Penyebab utama fenomena itu adalah miskinnya tingkat kreativitas iklan online. Dibandingkan iklan audio dan visual di televisi atau design dan warna yang memikat pada iklan majalah, iklan pada internet terlihat datar. Akibatnya, banner pada portal dan website dinilai kurang memikat ‘eyeball’.
Ya… saya setuju dengan buah pikiran anda, tetapi untuk Indonesia, saat ini pengguna internet masih terbatas, mungkin kurang dari 10 juta. Jadi belanja iklan “on line” masih terbatas karena kurang atau belum efektif
cara membuat iklan di internet
Orang Indonesia maunya yang gratis-gratis. Termasuk untuk beriklan. Saya pengelola iklan online RuangBisnis.com
Jika tidak ada layanan iklan gratisnya maka tidak ada yang beriklan.
Yang gratis sepertinya bukan hanya maunya orang Indonesia saja, itu sudah hal yang manusiawi. Kalau bisa gratis kenapa harus bayar.
Mungkin jangan pesimis dulu, sepertinya dibutuhkan kreativitas serta kesabaran. Saya melihat adanya peluang (share) yang bisa digarap. Jika semuanya mudah mungkin kita akan menjadi yang paling akhir memperolehnya, atau tidak kebagian sama sekali.
Perlu dilihat model bisnisnya dulu.

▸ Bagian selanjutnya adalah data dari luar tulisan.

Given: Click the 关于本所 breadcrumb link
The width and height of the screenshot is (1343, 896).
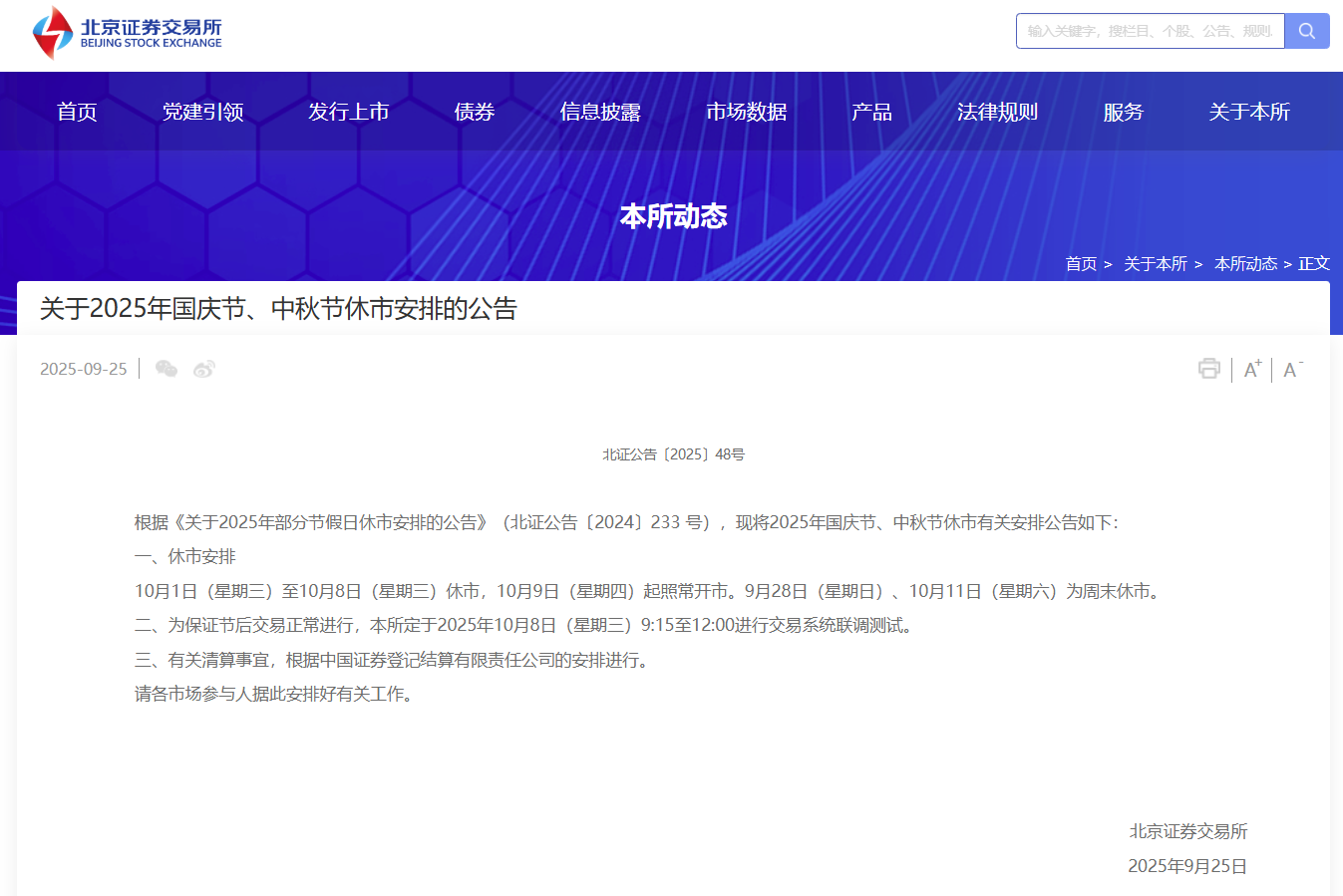Looking at the screenshot, I should pyautogui.click(x=1155, y=264).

Kalau tujuannya memang membuat portal iklan baris gratis, ya jelas pemasang iklannya gratis. Dengan demikian harus dipikirkan sumber pendapatan lainnya.
Kalau media online, seperti SWA Online, Detikcom, KCM dan sejeninya, sudah jelas bisnis modelnya: yang membaca gratis, pemasang iklan bayar.
Bung Nukman, kalau portalnya menyediakan fasilitas iklan baris gratis dan juga menyediakan ruang iklan yang bayar apakah tepat? Maksudnya, apakah model bisnis seperti ini pas?
Bagaimana menentukan tarif iklan dengan melihat tingkat unique visitor yang datang setiap bulannya?